PERSONAGENS

 

        Gosto daquela ideia defendida por Nietzsche de que a vida deve ser vivida tal qual a elaboração de uma obra de arte. Ele viveu no século XIX, então geralmente utilizava em seus livros exemplos relacionados ao teatro e à ópera. Eu, por minha vez, acabo pendendo para o viés do cinema. Quando penso nisso, a primeira coisa que me vem à mente é a grande diversidade inerente à sétima arte. Há filmes para todos os gostos, de todos os gêneros, focados nos mais variados personagens, desenvolvidos sob as mais diversas circunstâncias, sob múltiplos critérios, produzidos nos mais diferentes lugares. Assim como a vida. A tela é a perfeita reprodução da existência humana, dizem alguns. Aristóteles afirmava que a arte imita a vida. Mas há quem pense o contrário.

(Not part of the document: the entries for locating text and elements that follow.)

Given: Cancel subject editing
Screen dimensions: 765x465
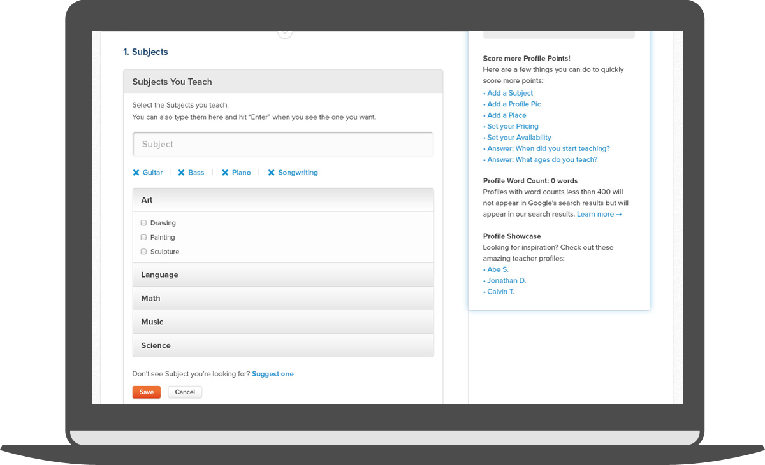Looking at the screenshot, I should click(x=185, y=392).
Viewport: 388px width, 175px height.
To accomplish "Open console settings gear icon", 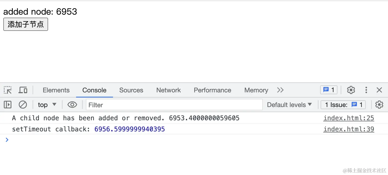I will (379, 105).

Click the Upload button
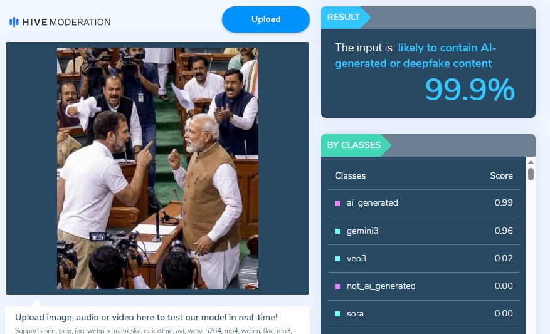coord(265,19)
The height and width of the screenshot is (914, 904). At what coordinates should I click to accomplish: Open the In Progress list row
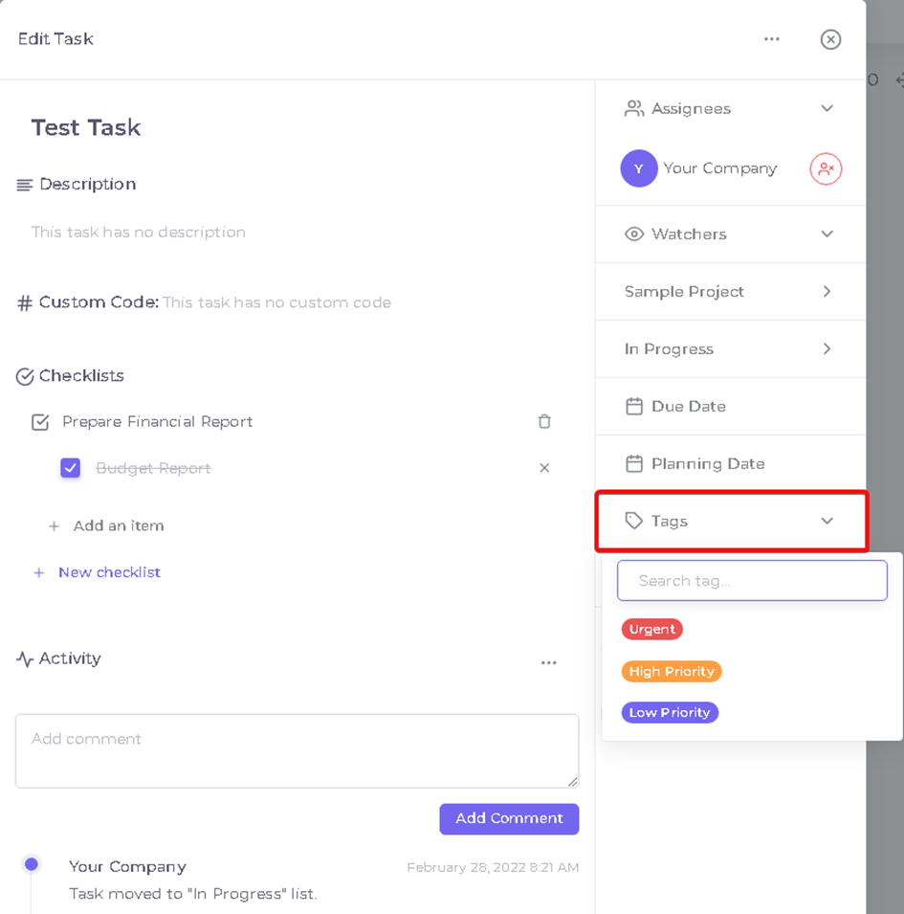click(731, 349)
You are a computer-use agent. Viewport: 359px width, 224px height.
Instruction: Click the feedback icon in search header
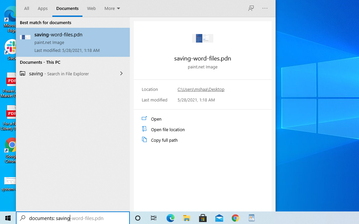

Oscar Wilde, por exemplo, escreveu que a vida imita a arte muito mais do que a arte imita a vida. O que é visto na tela, nesse caso, muitas vezes serve de inspiração para as realizações do dia a dia. Em última instância, parece que ambas as possibilidades se fundem, se retroalimentam. Talvez sejam formas diferentes de se falar sobre a mesma coisa. Lá vem o tio Nietzsche novamente.

            Filosofia à parte, o fato é que existe o cinema mainstream, hollywoodiano, blockbuster, produzido com centenas de milhões de dólares, que gasta mais algumas centenas de milhões em publicidade para tentar induzir todo mundo a querer assistir e, consequentemente, também lucrar seus almejados milhões. São os filmes pop, cujas propagandas inundam a TV, os jornais, as revistas, os outdoors e a internet de tal forma que até quem não vai assistir fica sabendo do que se trata, pois é algo do qual todo mundo acaba falando. Particularmente, não me interesso muito por esse tipo de filme. Acredite se quiser, mas nunca assisti nenhum filme dos Vingadores, nem Avatar e só o primeiro da série Velozes e Furiosos. Em DVD. Star Wars? Vi a trilogia original. Na TV, lá na década de 90.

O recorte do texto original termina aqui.